[[ Provided data open ]]

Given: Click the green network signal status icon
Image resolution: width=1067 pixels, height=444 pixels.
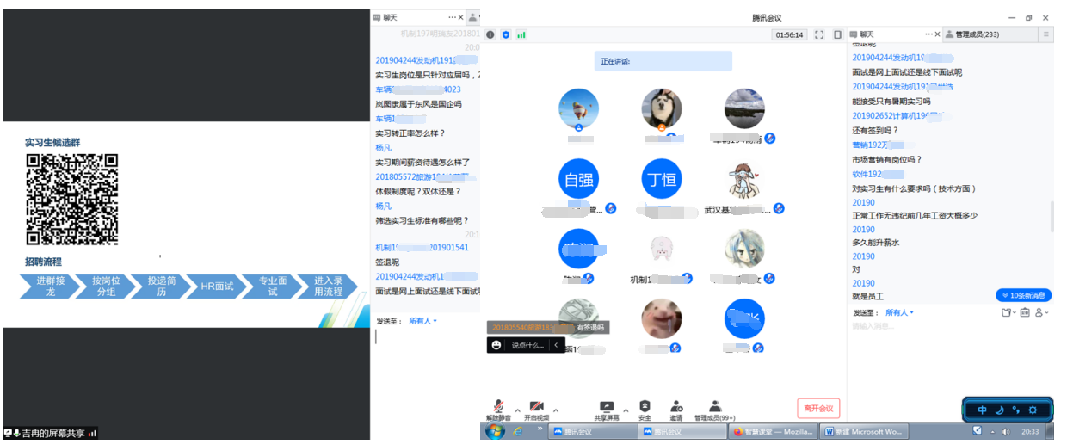Looking at the screenshot, I should (x=521, y=34).
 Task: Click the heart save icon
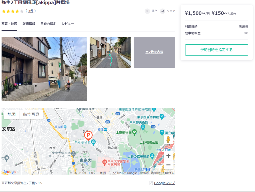[x=147, y=11]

[[ Provided data closed ]]

» **Brief**: All entries above must be printed again verbatim, with images excluded.

» **Exercise output**:
Given: Click the green network signal status icon
Image resolution: width=1067 pixels, height=444 pixels.
Looking at the screenshot, I should (x=521, y=34).
 Task: Click the heart save icon
[x=147, y=11]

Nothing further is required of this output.